[Task material — start]

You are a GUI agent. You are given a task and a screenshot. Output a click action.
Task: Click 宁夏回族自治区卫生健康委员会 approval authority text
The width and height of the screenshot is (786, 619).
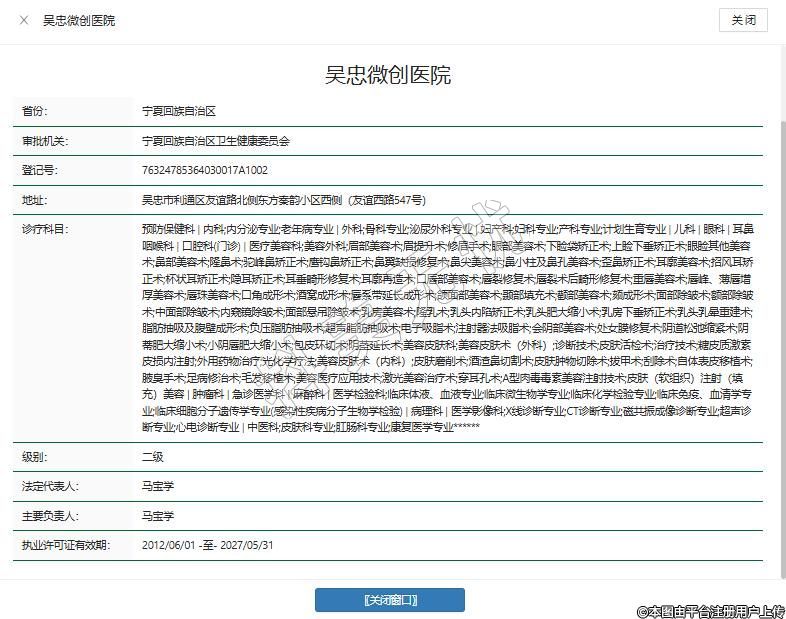[x=216, y=142]
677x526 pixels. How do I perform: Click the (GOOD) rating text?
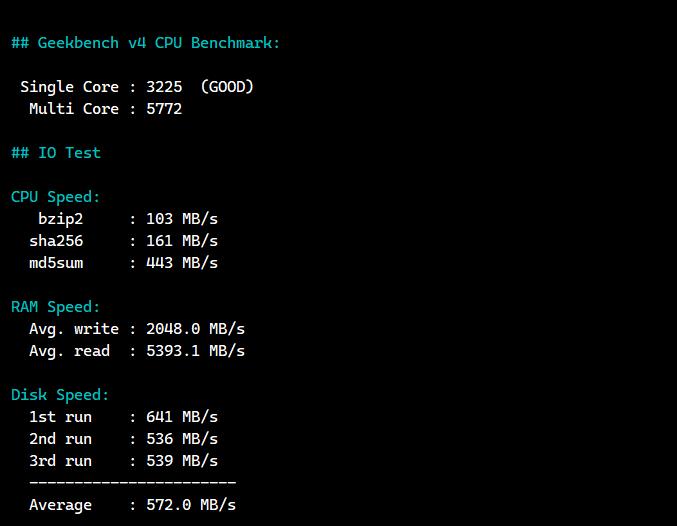point(227,87)
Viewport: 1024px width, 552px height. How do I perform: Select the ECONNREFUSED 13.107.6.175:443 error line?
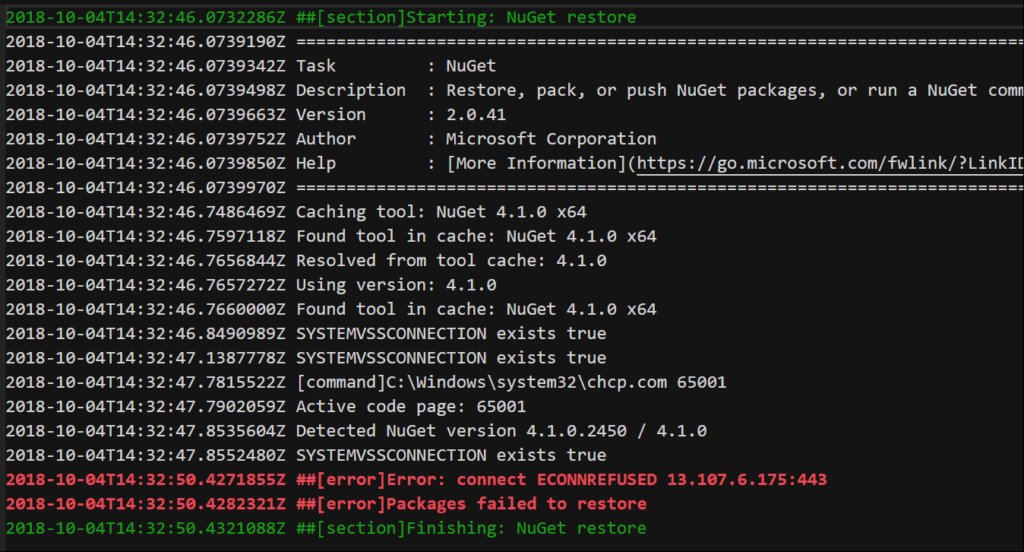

[Task material — finish]

Task to carry out:
Copy out only the lines from the one containing "Task: Click 宁夏回族自治区卫生健康委员会" to the end of the entries, unchanged. Drop the pictures.

Written solution:
Task: Click 宁夏回族自治区卫生健康委员会 approval authority text
The width and height of the screenshot is (786, 619).
[x=216, y=142]
677x526 pixels. How do I perform: Click the (GOOD) rating text?
point(227,87)
Viewport: 1024px width, 552px height. How do I perform: Select the ECONNREFUSED 13.107.6.175:443 error line?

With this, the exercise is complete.